Mining and energy stocks were the two sectors in the red, each down around 0.3%, as iron ore giant BHP dropped 1.3% and the oil majors retreated.
Software giant WiseTech Global (-2.3%) was the worst performer on the ASX 200.
Australian shares to open higher after US stocks rally before key jobs report
The news: Australian shares are set open higher after the S&P 500 sealed a fresh record high overnight, as investors wait for the key US monthly jobs report later today.

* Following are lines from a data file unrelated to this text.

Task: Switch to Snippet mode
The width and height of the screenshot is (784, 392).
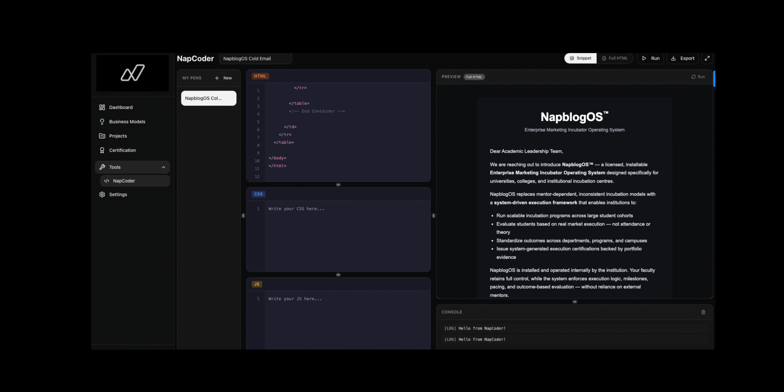Action: [x=580, y=58]
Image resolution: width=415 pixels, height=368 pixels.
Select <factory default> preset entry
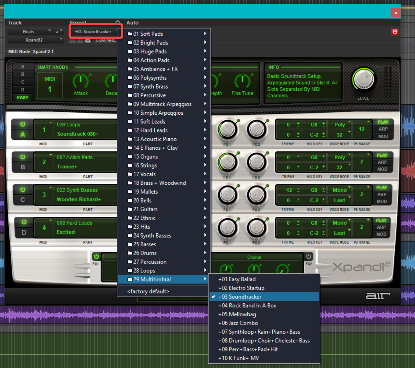click(x=148, y=291)

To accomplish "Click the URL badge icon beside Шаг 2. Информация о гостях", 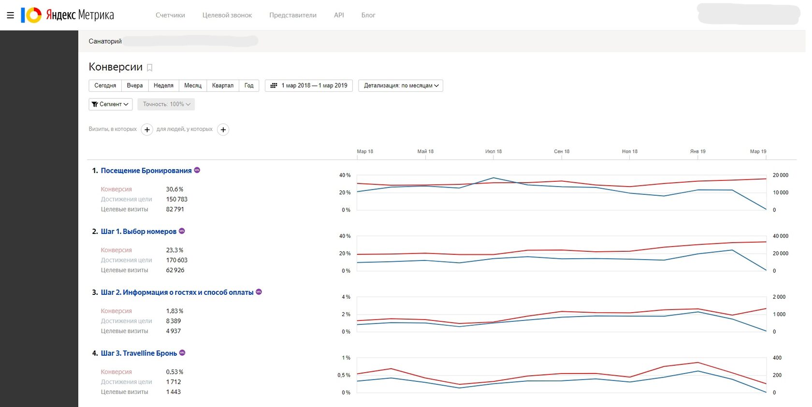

The numbers: Updated at 7:30am AEST:
- ASX futures: up 53 points, or 0.60%, to 8,869
- Wall Street: Dow Jones up 0.77%, S&P 500 up 0.83% and Nasdaq up 0.98%
- Europe: CAC 40 down 0.27%, DAX up 0.74% and FTSE 100 up 0.42%
- Spot gold: up 0.38% to USD3,546 per ounce
- Oil prices: Brent down 0.24% USD66.83/bbl and US WTI down 1.00% to USD63.33/bbl
- AUD: down 0.51% to 65.10 US cents
- Bitcoin: up 1.13% to USD110,480.
The context: US stocks were boosted by new economic data that pointed to a cooling labour market, reinforcing bets for a Federal Reserve interest rate cut this month.
Ahead of the key jobs reading, due at 10:30pm AEST, the new data showed US jobless claims rose to the highest since June, while private-sector payrolls increased by 54,000.